◆ DESCRIPTION OF THE TASK: If a line in the listing below has the string "Terms", copy it out.

** DATASET ENTRIES follows **

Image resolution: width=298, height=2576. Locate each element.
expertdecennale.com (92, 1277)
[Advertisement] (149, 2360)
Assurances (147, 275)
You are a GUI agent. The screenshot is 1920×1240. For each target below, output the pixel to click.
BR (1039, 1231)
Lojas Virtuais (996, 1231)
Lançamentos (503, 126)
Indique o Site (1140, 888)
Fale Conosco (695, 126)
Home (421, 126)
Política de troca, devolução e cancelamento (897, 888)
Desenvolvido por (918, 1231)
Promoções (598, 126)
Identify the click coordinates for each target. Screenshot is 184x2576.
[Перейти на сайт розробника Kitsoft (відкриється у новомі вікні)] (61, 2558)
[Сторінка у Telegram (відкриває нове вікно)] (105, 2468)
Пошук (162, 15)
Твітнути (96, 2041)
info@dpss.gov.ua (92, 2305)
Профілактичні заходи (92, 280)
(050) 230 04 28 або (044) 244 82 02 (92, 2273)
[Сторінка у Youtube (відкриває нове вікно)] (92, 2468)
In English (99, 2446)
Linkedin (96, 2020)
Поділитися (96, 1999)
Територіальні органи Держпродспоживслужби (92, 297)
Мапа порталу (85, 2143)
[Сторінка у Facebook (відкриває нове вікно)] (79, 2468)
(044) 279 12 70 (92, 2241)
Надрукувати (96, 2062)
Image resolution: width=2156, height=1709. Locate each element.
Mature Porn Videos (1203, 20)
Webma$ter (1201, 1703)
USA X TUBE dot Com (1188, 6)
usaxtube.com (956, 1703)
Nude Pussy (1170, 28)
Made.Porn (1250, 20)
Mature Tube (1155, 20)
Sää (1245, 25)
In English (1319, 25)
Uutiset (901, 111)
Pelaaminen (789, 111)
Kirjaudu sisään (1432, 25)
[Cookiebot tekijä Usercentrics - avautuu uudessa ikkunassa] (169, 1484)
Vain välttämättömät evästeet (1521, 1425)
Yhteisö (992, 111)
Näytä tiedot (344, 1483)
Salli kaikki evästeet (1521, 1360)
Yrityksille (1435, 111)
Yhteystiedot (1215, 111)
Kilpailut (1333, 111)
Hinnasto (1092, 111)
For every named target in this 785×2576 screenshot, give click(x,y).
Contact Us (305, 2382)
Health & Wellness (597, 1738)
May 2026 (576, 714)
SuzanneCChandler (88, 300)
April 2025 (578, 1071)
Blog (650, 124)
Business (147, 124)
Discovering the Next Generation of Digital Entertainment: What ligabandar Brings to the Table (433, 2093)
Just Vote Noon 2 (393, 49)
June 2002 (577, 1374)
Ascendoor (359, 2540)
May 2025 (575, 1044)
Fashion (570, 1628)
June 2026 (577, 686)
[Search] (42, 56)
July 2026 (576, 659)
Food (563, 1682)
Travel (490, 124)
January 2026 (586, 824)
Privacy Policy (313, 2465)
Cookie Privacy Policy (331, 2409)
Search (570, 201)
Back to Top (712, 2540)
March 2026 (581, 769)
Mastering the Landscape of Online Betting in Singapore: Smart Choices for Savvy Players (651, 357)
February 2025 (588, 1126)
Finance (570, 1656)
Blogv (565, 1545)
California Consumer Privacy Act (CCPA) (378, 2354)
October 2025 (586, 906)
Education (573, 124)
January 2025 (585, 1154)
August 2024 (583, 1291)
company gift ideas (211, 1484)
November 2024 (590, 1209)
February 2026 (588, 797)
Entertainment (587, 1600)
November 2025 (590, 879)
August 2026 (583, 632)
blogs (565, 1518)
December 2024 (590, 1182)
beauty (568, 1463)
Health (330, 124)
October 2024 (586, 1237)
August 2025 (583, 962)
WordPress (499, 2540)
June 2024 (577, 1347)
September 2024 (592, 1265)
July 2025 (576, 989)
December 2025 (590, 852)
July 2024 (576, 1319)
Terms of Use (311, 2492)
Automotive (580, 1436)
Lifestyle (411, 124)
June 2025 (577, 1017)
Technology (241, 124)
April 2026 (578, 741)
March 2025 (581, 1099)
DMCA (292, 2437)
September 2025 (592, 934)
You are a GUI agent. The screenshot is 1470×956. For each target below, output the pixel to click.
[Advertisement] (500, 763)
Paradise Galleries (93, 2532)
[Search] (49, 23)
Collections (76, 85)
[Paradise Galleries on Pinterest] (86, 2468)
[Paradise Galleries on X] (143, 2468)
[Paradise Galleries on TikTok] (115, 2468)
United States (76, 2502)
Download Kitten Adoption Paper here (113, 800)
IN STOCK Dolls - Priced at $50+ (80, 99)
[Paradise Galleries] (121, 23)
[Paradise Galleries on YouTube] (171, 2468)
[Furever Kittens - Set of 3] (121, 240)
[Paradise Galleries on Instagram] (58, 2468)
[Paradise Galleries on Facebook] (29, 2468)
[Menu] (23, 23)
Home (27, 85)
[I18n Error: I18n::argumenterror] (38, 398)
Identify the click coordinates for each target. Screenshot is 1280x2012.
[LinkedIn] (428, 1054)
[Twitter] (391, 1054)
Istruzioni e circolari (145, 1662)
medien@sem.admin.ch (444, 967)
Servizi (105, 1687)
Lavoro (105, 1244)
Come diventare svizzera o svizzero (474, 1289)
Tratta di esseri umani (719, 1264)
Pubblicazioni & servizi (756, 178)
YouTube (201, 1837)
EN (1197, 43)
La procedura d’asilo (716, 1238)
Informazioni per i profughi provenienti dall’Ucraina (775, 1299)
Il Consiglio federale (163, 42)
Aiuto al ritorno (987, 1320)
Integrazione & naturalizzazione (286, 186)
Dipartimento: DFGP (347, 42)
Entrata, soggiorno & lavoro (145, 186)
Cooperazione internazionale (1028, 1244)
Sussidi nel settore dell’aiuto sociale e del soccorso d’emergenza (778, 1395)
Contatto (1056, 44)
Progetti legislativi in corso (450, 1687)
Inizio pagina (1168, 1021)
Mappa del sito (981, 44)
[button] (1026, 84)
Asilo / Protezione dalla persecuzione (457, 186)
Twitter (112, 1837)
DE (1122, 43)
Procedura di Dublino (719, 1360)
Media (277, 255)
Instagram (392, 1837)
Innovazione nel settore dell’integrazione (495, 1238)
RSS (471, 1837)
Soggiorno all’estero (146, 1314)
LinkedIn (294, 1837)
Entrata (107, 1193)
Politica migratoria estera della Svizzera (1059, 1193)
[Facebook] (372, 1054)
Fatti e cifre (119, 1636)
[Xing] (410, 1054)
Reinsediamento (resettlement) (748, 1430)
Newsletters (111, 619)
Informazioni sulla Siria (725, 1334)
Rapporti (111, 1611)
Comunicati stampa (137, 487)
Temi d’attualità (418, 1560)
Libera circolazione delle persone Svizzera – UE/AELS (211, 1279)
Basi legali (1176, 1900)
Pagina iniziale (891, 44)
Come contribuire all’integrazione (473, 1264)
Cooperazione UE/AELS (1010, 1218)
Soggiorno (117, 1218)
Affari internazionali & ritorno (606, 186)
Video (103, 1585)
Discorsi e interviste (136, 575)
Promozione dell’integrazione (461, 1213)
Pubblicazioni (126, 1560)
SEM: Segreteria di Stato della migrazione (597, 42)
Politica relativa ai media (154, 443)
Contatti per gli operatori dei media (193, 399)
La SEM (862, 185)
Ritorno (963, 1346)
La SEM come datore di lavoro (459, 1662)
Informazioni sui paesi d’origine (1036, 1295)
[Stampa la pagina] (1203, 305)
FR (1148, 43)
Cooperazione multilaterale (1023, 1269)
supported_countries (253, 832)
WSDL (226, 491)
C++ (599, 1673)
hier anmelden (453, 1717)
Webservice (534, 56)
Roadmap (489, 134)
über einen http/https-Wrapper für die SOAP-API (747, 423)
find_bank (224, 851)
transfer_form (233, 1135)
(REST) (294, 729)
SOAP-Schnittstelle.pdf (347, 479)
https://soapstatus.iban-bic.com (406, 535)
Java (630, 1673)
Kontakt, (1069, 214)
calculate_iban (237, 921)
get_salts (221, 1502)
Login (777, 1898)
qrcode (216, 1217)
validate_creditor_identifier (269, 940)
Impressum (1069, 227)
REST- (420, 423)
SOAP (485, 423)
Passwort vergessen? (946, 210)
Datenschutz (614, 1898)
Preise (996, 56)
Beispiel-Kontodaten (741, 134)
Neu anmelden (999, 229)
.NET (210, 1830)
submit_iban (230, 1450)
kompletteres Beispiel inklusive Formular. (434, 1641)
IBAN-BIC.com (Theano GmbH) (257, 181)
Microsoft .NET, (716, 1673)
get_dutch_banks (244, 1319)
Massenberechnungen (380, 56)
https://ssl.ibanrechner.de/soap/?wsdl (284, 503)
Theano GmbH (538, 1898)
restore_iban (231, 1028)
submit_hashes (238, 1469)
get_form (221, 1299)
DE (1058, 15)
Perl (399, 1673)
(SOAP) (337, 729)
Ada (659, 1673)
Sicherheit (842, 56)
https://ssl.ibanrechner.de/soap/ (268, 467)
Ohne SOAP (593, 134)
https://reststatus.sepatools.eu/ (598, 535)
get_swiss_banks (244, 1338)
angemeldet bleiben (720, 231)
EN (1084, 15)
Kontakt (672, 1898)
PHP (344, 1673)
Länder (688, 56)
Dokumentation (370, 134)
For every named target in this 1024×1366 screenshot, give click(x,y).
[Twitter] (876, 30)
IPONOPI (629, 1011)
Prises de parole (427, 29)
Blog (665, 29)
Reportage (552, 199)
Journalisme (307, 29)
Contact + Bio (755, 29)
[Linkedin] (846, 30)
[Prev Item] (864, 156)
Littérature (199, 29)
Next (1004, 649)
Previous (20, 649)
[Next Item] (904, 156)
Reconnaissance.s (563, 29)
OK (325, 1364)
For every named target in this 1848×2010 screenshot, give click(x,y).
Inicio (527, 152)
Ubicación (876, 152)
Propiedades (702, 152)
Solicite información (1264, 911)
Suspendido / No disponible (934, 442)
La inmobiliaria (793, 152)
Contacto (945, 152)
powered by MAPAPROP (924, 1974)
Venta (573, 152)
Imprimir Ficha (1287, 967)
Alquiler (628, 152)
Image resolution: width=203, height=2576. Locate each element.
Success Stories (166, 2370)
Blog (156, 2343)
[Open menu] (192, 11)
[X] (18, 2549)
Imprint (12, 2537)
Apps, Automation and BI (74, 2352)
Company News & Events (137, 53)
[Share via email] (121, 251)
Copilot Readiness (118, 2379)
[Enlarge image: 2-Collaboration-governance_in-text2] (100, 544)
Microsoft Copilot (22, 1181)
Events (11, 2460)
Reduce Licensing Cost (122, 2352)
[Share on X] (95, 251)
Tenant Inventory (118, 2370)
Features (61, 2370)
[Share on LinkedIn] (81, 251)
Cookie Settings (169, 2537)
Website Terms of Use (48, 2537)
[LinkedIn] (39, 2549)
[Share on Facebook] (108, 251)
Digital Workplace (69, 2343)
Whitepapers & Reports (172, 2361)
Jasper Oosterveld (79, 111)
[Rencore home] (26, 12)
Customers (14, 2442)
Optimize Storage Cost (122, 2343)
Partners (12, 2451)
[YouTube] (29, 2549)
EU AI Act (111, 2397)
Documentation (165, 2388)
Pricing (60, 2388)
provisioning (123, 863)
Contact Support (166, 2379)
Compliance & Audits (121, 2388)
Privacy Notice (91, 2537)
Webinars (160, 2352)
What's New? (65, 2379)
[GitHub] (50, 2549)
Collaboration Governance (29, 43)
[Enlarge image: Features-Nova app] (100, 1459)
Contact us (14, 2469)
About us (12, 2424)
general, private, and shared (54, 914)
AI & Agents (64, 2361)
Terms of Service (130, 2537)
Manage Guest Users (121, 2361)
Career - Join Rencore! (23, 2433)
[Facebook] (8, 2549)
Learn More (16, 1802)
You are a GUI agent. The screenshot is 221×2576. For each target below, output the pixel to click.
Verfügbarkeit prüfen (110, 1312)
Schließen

** End of DATASET ENTRIES **

◆ TASK RESPONSE:
Terms of Use (311, 2492)
Website Terms of Use (48, 2537)
Terms of Service (130, 2537)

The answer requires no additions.